The App Store data is for shown all users but the analytic data is only for those users who have opted-in. Helpfully, Apple tells you how many users have opted-in by clicking on "About App Analytics Data". It tells me that "In the last 30 days, 11% of users that installed "Simple GPS logger" agreed to share their data." 11% is a little too low to really be useful, especially when my app only has about half a dozen downloads per day: meaning I only get full analytic information from about 5 new users per week.

I understand why Apple has set up the analytics to only share information from users who have opted-in. This is the way that Apple operates because customer privacy is important to them. 

The App Usage data is pretty basic compared to what you get from someone like Flurry (now part of Yahoo), but as a user you're also not sending all your data to a possibly untrustworthy third party.

The only information that developers receive from Apple about app usage is number of installations, number of sessions and number of active devices. This can be broken down by app version, iOS version, platform, region and territory. This is only for users who have opted-in to share data with developers. There is also information about user retention but because my numbers are so low, I have never found it to be that useful. 

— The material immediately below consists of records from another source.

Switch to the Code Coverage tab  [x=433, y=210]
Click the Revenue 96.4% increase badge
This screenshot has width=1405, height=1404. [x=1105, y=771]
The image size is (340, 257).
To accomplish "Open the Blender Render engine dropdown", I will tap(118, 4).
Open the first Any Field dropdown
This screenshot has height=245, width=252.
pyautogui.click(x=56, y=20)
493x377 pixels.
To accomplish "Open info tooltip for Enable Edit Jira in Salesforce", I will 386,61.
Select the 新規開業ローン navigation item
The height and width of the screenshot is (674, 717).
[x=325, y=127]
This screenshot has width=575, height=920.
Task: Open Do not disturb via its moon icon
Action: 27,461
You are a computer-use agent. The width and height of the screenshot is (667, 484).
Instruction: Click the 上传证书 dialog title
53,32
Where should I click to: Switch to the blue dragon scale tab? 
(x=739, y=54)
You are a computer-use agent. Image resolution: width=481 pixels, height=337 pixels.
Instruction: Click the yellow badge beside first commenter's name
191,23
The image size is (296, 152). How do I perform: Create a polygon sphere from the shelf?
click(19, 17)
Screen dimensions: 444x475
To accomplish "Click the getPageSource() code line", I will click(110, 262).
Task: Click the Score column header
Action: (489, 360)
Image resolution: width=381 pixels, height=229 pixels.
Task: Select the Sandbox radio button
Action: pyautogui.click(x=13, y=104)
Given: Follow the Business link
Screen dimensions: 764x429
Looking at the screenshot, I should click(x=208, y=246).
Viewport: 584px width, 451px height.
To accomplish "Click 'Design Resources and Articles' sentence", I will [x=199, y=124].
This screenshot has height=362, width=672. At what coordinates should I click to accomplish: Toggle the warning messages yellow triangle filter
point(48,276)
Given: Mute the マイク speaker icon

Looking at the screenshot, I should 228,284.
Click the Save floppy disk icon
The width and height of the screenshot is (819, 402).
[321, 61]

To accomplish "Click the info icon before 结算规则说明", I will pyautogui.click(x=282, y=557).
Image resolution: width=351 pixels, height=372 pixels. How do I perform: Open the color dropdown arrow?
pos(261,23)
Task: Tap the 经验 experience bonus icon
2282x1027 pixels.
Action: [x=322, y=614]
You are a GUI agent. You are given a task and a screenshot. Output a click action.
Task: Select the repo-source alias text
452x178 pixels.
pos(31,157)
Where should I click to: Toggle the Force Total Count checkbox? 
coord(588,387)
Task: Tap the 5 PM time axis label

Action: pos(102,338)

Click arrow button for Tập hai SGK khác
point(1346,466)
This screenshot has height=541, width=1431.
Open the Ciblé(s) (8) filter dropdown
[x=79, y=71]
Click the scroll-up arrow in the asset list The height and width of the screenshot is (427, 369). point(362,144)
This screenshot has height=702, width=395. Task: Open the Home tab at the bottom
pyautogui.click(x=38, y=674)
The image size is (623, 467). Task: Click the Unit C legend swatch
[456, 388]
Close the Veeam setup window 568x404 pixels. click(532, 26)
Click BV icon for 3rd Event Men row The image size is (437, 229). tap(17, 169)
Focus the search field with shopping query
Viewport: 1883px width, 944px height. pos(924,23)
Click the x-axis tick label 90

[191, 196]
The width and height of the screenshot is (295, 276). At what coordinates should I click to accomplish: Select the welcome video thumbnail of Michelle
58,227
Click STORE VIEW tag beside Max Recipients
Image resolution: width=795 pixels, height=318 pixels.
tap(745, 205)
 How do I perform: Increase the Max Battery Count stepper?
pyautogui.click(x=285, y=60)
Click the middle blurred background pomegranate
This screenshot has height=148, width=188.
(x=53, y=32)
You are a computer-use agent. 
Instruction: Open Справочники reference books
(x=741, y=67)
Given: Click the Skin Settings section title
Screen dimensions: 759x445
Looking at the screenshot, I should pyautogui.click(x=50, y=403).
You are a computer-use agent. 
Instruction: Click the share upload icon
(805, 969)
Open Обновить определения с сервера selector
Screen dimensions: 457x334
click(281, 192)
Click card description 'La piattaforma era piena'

Unfortunately because of the small number of downloads and the opt-in data, breaking down the number of installations isn't much use to me. The most useful metric for me appears to be "Active last 30 days" because it isn't just a squiggly line that occasionally jumps above 0 but is instead a total number of active devices over the month.

As a slight aside, have you ever tried tracing the data packets being sent from your phone? Try it one day and you'll be surprised how much traffic is sent to sites like Flurry and Google Analytics.

Currently in my app I use Flurry for analytics information. This provides information about all users of the application. However, none of them have opted-in to having this information shared. Knowing what I know about the information that Apple shares I'm quite happy to have it enabled. But whenever the question has been asked by the phone I have thought carefully about it and worried about what exactly might be shared. Considering that I am a little reticent to share the fact that I use Flurry, maybe I should promote it more widely within the app to let users know.

That's all that I've got about Apple's analytics offering now. It's not as useful as it would be if it weren't opt-in but Apple was never going to offer anything else. Useful for developers in the absence of anything else. If I was writing a new app then this might be enough, but I'm not going to be removing Flurry from my app just yet.

This is probably the most focussed article that I've written that isn't related to a news event. I'll probably be writing a few more stories about Apple over the next couple of months. As part of my development work, I'm heading to San Francisco in early June for Apple's Worldwide Developer Conference. I'm really looking forward to this.